Text extract>
╔══

For Kindergartners and Up

  • The Tunnel, by Anthony Browne: An edgy sibling rivalry turns into an inspired rescue. Truly creepy images in several spots.
  • Blow Away Soon, by Betsy James: To deal with loss we must appease the wind.
  • The Peaceable Kingdom, by Ewa Zadrynska: Animals escape from the paintings in the Brooklyn Museum. What can be done?
  • Weslandia, by Paul Fleischman: Nerds rule, finally. I adore this triumphant recreation of a new micro-world of self-sufficiency in the heart of suburbia.
  • Emily, by Michael Bedard: A girl dares to speak to a reclusive poet named Emily. Yes, that one.
  • Klara’s New World, by Jeanette Winter: The story of a crossing to the New World by Swedish immigrants, from a young girl’s perspective. Some mature topics like death are covered.
  • The Little Prince, by Antoine de Saint-Exupery: A fox who delivers a lecture on love. An evening of many sunsets. There is little better than this classic, once your child is old enough to love it like you do.

╚══

Written task A> In the entries, from the line with "Task: Select the" through the end, can you substitute "resistor" for "capacitor" and give those lines back with nothing else changed?
The book list and the entries are unrelated to each other.

(Text and element pointing records)
╔══

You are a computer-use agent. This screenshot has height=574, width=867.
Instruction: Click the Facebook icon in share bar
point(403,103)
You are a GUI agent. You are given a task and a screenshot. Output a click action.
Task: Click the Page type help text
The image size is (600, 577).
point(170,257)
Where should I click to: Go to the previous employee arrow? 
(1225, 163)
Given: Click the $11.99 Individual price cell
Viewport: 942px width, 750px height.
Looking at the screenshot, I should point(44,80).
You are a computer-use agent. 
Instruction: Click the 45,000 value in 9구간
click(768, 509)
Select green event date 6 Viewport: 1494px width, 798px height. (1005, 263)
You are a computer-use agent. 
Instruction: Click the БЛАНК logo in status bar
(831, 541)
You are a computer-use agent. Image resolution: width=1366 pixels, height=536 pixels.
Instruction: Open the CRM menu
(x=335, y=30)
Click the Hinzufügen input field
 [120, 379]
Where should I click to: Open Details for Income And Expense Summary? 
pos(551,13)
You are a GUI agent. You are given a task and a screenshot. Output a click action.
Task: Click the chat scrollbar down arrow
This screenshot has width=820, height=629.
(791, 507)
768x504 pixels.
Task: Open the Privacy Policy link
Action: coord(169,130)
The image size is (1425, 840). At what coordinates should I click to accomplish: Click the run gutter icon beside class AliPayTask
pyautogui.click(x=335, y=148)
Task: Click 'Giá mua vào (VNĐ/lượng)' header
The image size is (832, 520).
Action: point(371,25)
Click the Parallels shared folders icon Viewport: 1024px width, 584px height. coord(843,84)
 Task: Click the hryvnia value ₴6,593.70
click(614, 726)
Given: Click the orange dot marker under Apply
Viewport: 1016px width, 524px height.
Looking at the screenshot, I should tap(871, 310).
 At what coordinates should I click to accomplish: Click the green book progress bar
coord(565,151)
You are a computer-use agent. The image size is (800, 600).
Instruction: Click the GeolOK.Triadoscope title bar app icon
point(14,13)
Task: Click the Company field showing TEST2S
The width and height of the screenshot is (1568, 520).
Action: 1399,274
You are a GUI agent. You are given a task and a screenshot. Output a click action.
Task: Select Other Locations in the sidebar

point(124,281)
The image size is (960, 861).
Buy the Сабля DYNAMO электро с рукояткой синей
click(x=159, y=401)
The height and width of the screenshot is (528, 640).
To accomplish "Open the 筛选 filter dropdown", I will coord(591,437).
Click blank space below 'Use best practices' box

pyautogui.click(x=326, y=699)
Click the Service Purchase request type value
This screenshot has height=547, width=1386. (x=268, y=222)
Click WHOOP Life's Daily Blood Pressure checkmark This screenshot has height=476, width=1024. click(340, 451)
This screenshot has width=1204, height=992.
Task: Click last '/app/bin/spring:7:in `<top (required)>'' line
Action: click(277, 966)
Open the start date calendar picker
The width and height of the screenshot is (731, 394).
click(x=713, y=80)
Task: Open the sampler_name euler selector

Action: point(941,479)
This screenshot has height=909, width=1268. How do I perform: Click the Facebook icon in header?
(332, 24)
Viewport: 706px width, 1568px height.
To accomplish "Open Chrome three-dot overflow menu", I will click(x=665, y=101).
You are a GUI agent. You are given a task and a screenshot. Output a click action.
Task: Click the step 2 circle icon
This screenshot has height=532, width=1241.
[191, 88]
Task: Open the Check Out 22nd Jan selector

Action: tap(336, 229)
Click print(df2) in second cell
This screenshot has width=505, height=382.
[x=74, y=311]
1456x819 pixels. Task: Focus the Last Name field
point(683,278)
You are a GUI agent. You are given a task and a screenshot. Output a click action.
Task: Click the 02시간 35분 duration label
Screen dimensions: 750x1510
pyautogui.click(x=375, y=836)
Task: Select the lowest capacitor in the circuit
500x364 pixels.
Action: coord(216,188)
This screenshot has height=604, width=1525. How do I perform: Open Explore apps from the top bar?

╚══

Written task B> Could you carry on the list of book picks for kindergartners and up from where it stops?

Task answer A>
Task: Select the lowest resistor in the circuit
500x364 pixels.
Action: coord(216,188)
This screenshot has height=604, width=1525. How do I perform: Open Explore apps from the top bar?

Task answer B>
  • Winnie-the-Pooh, by A.A. Milne: As soon as you can get away with it, ditch the numerous fake versions of these stories and go for the real deal.
  • The Evening King, by David LaRochelle: No one can get in the way of the imagination when a young boy wants to dream.
  • The Three Questions, by Jon J. Muth: A gorgeous story based on Tolstoy.
  • The Velveteen Rabbit, by Margery Williams: Perfection, of course.
  • Snowflake Bentley, by Jacqueline Briggs Martin: An amateur photographer is the first one to figure out how to photograph a snowflake and their crystalline variations.
  • A Symphony of Whales, by Steve Schuch: Trapped whales and the song that sets them free.
  • Sector 7, by David Wiesner: Another wordless wonder of a tale about the power of art to remake reality.
  • The Brave Little Tailor, by Olga Dugina and Andrej Dugin: A fantastical version of the Grimms story about the tailor and his seven dead flies.
  • Maria Molina and the Days of the Dead, by Kathleen Krull: A Mexican family celebrates the Day of the Dead with their community.
  • Fu Finds the Way, by John Rocco: A tea ceremony done with purpose, flow and patience saves the day.
  • Books by Graeme Base: Vivid, exquisite, animal stories that are a feast for the senses, sometimes involving a visual puzzle or two.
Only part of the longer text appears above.